[HN Gopher] Landing a new syscall, part 1: What is futex?
       ___________________________________________________________________
        
       Landing a new syscall, part 1: What is futex?
        
       Author : 1_player
       Score  : 108 points
       Date   : 2022-02-09 12:36 UTC (10 hours ago)
        
 (HTM) web link (www.collabora.com)
 (TXT) w3m dump (www.collabora.com)
        
       | __s wrote:
       | https://lore.kernel.org/lkml/20200612185122.327860-1-andreal...

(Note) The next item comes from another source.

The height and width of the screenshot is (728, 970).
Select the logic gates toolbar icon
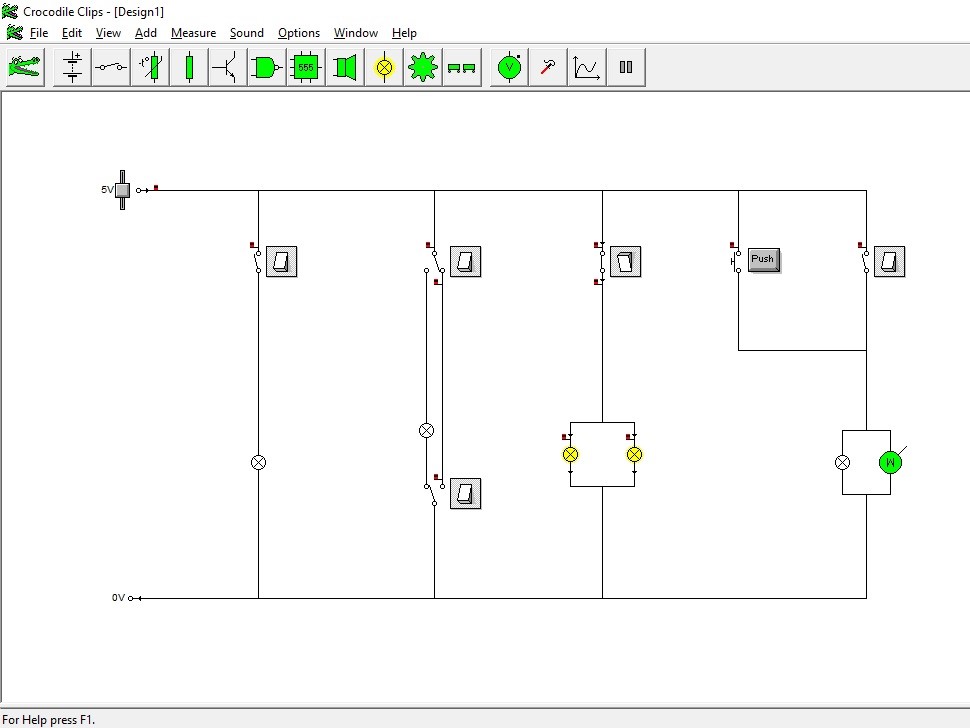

       | goes over what futex2 introduces
        
         | wbl wrote:
         | Windows has had this one for a while.
        
           | gpderetta wrote:
           | The windows equivalent of futex_wait is WaitOnAddress. I
           | don't think it supports waiting on multiple addresses, but
           | I'm not a WIN32 programmer.
        
             | wbl wrote:
             | WaitForMultipleObjects. And it isn't from the Windows
             | heritage but from VMS.
        
               | gpderetta wrote:
               | WFMO is equivalent to select. This is different.
        
             | sumtechguy wrote:
             | Yeah from the 10 mins I spent in the docs I do not think
             | there is one baked in. You would probably have to roll your
             | own. It would not be pretty. https://docs.microsoft.com/en-
             | us/windows/win32/api/synchapi/...
        
           | ww520 wrote:
           | I don't think Windows has the equivalent of futex2, waiting
           | on multiple addresses. WaitOnAddress() in Windows is the
           | equivalent of futex, waiting on a single address.
           | 
           | WaitForMultipleObjects() in Windows is for acquiring multiple
           | locks, not for waiting on arbitrary addresses. The parameters
           | to WaitForMultipleObjects() are mutex/semaphore/event/etc
           | handles. When WaitForMultipleObjects() returns, the
           | ownerships of the locks are actually acquired. E.g. for
           | semaphore, the count is decremented by
           | WaitForMultipleObjects().
           | 
           | Futex2 is more generic where it just waits on multiple
           | arbitrary addresses. The locking is done separately.
        
           | __s wrote:
           | Relevant that Valve is sponsoring this for Wine's benefit
        
         | gpderetta wrote:
         | While futex_waitv is great, I would have also liked a
         | futex_wakev.
        
           | ot wrote:
           | As an optimization? Would futex support in io_uring be
           | enough? https://lwn.net/Articles/857835/
        
             | gpderetta wrote:
             | Possibly yes! Edit: but I'm having a deja vu. Did we
             | already have this conversation?!?
        
               | ot wrote:
               | Not that I remember :)
               | 
               | I went through that LKML thread and it looks like that
               | particular patch isn't going anywhere, but given the
               | general direction of supporting all syscalls in io_uring,
               | I'm confident it will happen eventually.
               | 
               | Support for wait, in particular, would be strictly more
               | powerful than waitv: you could wait for futexes _and_ IO
               | (or any other completions) at the same time!
        
       | LoveGracePeace wrote:
       | That web site name looked familiar, it's one I used to get tons
       | of recruiter spam from. I added it to my email server's block
       | list some time ago.
        
         | andrewshadura wrote:
         | That's grossly untrue. We never send recruiting spam.
        
         | tyingq wrote:
         | You're probably thinking of https://www.collabera.com/
         | 
         | Note the 'e' instead of the 'o'..."bera", not "bora".
        
       | ww520 wrote:
       | It's important to remember that futex is not a lock; it is a
       | conditional sleeping operation. Its name unfortunately looks
       | similar to mutex but it's not a lock.
       | 
       | A thread calls futex(&flag, FUTEX_WAIT) to sleep. The kernel
       | wakes up the caller thread when the futex flag's value might have
       | been changed, by another thread calling futex(&flag, FUTEX_WAKE).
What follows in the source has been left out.